Much of the Dropbox's appeal is (was?) That it's a dead single product: it's a cloud folder! Put things in the folder and it seamlessly backs up and syncs with all your other computers. Part of using Dropbox means installing the sync app to your computer, and to keep everything fresh and up-to-date, Dropbox has the ability to set this app from time to time. By using this mechanism to make a larger, more inflated, completely different version of the Dropbox app on people's computers, … seems wrong, especially without any notice. Updates are one thing, but many  users (your author is included) feel that there was a lack of consent here.
Dropbox's direction and attitude has been clear for a while now:
They don't see this as my computer.
It's their computer, and they do what they need to increase any initiative or growth goal they're trying to maximize this month.

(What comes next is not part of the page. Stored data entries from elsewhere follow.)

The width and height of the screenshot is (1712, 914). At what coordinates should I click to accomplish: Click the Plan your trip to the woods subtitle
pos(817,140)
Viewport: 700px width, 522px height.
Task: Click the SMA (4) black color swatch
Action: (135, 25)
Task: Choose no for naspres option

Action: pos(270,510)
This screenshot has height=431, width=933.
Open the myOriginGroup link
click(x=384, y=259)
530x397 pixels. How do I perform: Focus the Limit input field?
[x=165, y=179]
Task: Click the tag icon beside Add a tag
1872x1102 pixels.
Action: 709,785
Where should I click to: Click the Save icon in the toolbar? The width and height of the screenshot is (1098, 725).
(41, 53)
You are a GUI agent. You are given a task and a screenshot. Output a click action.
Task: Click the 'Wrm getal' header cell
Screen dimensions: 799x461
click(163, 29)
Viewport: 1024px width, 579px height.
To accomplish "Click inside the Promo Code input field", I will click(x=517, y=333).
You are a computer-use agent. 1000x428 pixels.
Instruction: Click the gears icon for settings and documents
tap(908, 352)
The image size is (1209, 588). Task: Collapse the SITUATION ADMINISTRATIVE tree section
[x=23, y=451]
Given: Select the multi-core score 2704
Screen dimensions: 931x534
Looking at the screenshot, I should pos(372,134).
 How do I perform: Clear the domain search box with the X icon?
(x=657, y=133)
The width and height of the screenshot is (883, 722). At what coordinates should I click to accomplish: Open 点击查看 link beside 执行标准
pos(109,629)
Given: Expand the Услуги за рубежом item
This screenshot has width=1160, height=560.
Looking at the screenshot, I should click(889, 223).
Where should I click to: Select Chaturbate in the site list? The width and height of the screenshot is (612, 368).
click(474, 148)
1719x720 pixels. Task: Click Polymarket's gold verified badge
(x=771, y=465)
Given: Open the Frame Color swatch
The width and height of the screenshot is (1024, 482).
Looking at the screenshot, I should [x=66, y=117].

I'm just together for the trip.
– Marco Arment (@marcoarment) July 17, 2019
Nobody wants a file manager from Dropbox. Whether you're a Windows, Mac, or Linux user, all our computers come with file handlers and they work fine. The Dropbox app already adds Dropbox-specific features such as sharing to the stock file manager, and having a separate, different file manager for a single folder on your computer makes no sense.
This new update implements various weird or workflow break changes depending on which OS you are on. In Windows, double-clicking the tray icon no longer opens your Dropbox folder, and instead opens the Dropbox file manager. At macOS, Dropbox now likes to repeat a Dropbox dock icon. You can remove it, but it will reappear every time you restart your computer. Dropbox support says it is not possible to turn off this dock icon. On Linux, well, Dropbox doesn't care enough about Linux to send the file manager over. Lucky penguins.
By default, your way to start Dropbox will now open the Dropbox file manager instead of the Finder on a Mac or Explorer on Windows. However, you can change this. Just open the Dropbox preferences, and in the "General" tab you'll see an "Open folders in" option. If you have been upgraded to "New Dropbox Experience", this will say "Dropbox", just change it to "Explorer" or "Finder", and Dropbox will be a bit more normal.
Dropbox has pushed a lot of disturbing changes in its user lately. Along with this new, new app experience, the company has recently added a device limit to its free usage class. You used to be able to connect unlimited devices to your free Dropbox account, but now "Basic" users are limited to three devices, including iOS and Android devices, which do not even sync files as the desktops do.
Dropbox was Rolig one of the network's best services for many years, and after much growth, the company held a stock exchange announcement last year. Since then, the shares have struggled over their IPO price, and it is clear that the company is becoming more aggressive in trying to convert users and get people to process Dropbox as more than "just a folder".